The Daily Telegraph

Artificial life created in the lab

Scientists hail prospect of growing human embryos after breakthrou­gh in developing stem cell mice

- By Sarah Knapton SCIENCE EDITOR

ARTIFICIAL human life could soon be grown in a laboratory, scientists believe, after they successful­ly created an embryo using only stem cells for the first time.

Cambridge University used two types of mouse stem cells to create a living mouse embryo which formed after just four days. It is the first time sci- entists have been able to create a living embryo without using sperm or an egg.

The breakthrou­gh, described as a “masterpiec­e” in bio-engineerin­g, could eventually allow scientists to grow artificial human embryos in the lab.

Growing embryos would help researcher­s to study the very early stages of human life and understand why so many pregnancie­s fail. But it is likely to prove controvers­ial and raise ethical questions about what constitute­s human life.

Dr Dusko Ilic, from King’s College London, said the research was a “masterpiec­e” for creating the earliest steps of life in a lab. “This is science at its best,” he said.

Currently scientists can carry out experiment­s on leftover embryos from IVF treatments, but they are in short supply and must be destroyed after 14 days.

Researcher­s say that being able to create unlimited numbers of artificial embryos in the lab could speed up research while potentiall­y removing some of the ethical boundaries.

“We think that it will be possible to mimic a lot of the developmen­tal events occurring before 14 days using human stem cells with a similar approach to our technique using mouse stem cells,” said Prof Magdalena Zernicka-Goetz, of Cambridge’s department of physiology, developmen­t and neuroscien­ce, who led the research.

She said: “We are very optimistic that this will allow us to study key events of this critical stage of human developmen­t without actually having to work on embryos.

“Knowing how developmen­t normally occurs will allow us to understand why it so often goes wrong.”

The artificial embryos were created using geneticall­y engineered stem cells coupled with extra-embryonic trophoblas­t stem cells which form in the placenta in a normal pregnancy.

Previous attempts to grow them using only one kind of stem cell proved unsuccessf­ul because the cells would not assemble into their correct positions.

But scientists discovered that when they added the second “placental” stem cells, the two types began to talk to each other, effectivel­y telling each other where to go.

Together they melded in place to form an embryonic structure, with two distinct clusters of cells at each end, and a cavity in the middle in which the artificial embryo would continue to develop.

The embryo created could not have developed into a mouse foetus without more stem cells being added to create a yolk which would have nourished and helped it to grow. However, scientists believe this would have been possible, but chose not to do so on ethical grounds.

Britain leads the world in fertility research, and last year a group at the Francis Crick Institute was given permission to geneticall­y modify human embryos, the first time in the world such a procedure had been approved by regulators.

In 1996, Edinburgh University created the world’s first cloned animal, Dolly the sheep.

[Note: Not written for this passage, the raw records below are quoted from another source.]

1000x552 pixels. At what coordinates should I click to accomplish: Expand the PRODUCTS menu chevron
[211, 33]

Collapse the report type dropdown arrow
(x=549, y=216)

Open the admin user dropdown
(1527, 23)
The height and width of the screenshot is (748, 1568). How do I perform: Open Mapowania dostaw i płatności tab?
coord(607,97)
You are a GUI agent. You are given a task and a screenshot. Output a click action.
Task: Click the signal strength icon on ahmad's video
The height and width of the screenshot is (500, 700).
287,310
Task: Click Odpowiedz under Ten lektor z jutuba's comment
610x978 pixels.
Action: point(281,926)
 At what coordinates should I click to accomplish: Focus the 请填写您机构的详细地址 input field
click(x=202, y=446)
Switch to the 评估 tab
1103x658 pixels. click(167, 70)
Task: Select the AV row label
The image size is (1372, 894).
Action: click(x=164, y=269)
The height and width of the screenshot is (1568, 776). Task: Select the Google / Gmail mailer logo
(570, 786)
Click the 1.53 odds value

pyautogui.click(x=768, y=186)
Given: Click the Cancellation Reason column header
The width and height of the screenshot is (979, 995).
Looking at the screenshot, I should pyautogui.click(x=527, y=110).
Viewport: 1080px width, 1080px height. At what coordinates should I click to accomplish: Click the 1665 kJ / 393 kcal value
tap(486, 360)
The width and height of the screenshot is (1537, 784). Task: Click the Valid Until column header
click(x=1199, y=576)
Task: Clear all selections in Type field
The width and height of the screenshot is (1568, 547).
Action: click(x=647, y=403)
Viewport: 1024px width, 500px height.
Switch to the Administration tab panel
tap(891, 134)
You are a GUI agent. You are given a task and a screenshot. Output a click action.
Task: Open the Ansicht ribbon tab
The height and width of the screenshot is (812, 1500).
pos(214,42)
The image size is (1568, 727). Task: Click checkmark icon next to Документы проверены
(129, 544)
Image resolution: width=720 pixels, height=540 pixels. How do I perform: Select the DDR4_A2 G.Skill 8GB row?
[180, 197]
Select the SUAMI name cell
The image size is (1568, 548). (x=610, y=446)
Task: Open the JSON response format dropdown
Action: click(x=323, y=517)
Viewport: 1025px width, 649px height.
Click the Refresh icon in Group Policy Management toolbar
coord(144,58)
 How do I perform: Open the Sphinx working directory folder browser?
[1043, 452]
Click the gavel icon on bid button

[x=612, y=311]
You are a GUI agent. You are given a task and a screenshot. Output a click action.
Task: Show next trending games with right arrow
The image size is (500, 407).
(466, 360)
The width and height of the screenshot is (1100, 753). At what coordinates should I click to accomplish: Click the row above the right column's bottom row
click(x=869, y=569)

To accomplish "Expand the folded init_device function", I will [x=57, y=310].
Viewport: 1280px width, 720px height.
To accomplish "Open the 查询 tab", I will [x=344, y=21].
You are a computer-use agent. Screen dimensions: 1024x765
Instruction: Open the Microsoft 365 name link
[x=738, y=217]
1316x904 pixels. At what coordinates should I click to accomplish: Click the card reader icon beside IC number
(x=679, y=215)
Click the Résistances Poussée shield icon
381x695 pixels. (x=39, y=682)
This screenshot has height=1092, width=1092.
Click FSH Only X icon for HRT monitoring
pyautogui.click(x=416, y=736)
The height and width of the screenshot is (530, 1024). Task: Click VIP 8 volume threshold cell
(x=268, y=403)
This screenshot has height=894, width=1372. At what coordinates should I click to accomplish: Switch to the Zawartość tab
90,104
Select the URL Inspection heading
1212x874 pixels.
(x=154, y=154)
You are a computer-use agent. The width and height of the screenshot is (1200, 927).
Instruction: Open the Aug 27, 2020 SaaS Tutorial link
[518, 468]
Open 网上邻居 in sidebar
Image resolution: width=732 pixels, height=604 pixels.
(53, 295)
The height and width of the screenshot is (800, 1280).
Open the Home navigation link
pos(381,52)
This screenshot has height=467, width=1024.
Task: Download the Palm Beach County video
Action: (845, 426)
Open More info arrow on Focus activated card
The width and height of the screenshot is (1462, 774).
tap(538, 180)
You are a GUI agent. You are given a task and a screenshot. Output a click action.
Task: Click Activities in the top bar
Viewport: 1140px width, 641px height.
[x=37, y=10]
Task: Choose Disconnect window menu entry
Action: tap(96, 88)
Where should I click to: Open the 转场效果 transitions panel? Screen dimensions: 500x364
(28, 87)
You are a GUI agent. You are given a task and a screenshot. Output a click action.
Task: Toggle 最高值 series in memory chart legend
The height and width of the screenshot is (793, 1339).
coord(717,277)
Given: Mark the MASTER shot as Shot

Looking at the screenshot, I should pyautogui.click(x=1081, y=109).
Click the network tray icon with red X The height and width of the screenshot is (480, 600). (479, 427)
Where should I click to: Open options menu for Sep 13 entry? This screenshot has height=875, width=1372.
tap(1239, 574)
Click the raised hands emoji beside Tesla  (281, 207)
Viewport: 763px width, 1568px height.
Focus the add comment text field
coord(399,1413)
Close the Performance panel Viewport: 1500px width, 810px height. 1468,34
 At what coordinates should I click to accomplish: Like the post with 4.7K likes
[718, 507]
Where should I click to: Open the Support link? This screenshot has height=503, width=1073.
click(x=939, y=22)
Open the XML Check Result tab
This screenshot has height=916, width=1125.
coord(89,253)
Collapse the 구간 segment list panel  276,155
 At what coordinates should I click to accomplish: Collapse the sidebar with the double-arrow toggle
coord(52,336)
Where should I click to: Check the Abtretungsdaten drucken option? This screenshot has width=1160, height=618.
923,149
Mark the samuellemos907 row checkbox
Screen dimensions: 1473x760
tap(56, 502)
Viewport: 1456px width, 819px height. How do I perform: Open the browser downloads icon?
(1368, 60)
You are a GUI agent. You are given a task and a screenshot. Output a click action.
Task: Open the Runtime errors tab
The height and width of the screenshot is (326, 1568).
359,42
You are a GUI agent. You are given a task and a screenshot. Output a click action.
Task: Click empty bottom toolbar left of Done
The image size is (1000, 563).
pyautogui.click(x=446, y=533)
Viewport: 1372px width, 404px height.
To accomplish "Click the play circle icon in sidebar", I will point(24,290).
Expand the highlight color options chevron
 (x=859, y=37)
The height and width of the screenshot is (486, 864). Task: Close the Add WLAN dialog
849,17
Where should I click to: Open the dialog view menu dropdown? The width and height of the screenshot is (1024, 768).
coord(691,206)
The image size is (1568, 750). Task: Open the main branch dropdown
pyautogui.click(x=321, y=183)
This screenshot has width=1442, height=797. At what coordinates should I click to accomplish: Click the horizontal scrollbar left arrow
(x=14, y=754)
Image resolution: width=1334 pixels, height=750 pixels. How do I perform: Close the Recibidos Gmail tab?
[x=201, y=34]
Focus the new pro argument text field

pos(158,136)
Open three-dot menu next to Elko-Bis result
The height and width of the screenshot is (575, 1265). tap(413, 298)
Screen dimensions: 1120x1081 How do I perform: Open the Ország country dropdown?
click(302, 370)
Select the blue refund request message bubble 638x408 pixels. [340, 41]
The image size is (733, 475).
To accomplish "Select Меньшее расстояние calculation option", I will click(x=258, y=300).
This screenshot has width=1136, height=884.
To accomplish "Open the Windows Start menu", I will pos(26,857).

However, the cloning process still requires an egg cell.

The work raises important ethical

questions about the sanctity of human life and whether it should be manipulate­d or created in the lab at all.

Critics warn that allowing embryos to be grown for science opens the door to designer babies and geneticall­y modified humans.

Dr David King, director of Human Genetics Alert, an independen­t secular watchdog group, said: “What concerns me about the possibilit­y of artificial embryos is that this may become a route to creating GM or even cloned babies.

“Until there is an enforceabl­e global ban on those possibilit­ies… this kind of research risks doing the scientific groundwork for entreprene­urs, who will use the technologi­es in countries with no regulation.”

The scientists would need to seek permission from the Human Fertility and Embryology Authority before at- tempting to create human embryos using the technique.

Prof James Adjaye, of Heinrich Heine University, said: “A regulatory body will ultimately decide on whether human stem cell embryos can be generated and for how long they can be left in the petri dish to develop further. Of course, there should be an internatio­nal dialogue on the regulation of such experiment­s.”

But the study was broadly welcomed by the scientific community. Dr Dusko Ilic, Reader in Stem Cell Science at King’s College London, said: “This report is significan­t. The group from Cambridge is actually making the embryos de novo, using two different cell types, mixing them in a specific ratio and letting them to assemble together the embryo.”

The study was published in Science and was funded by the Wellcome Trust and the European Research Council.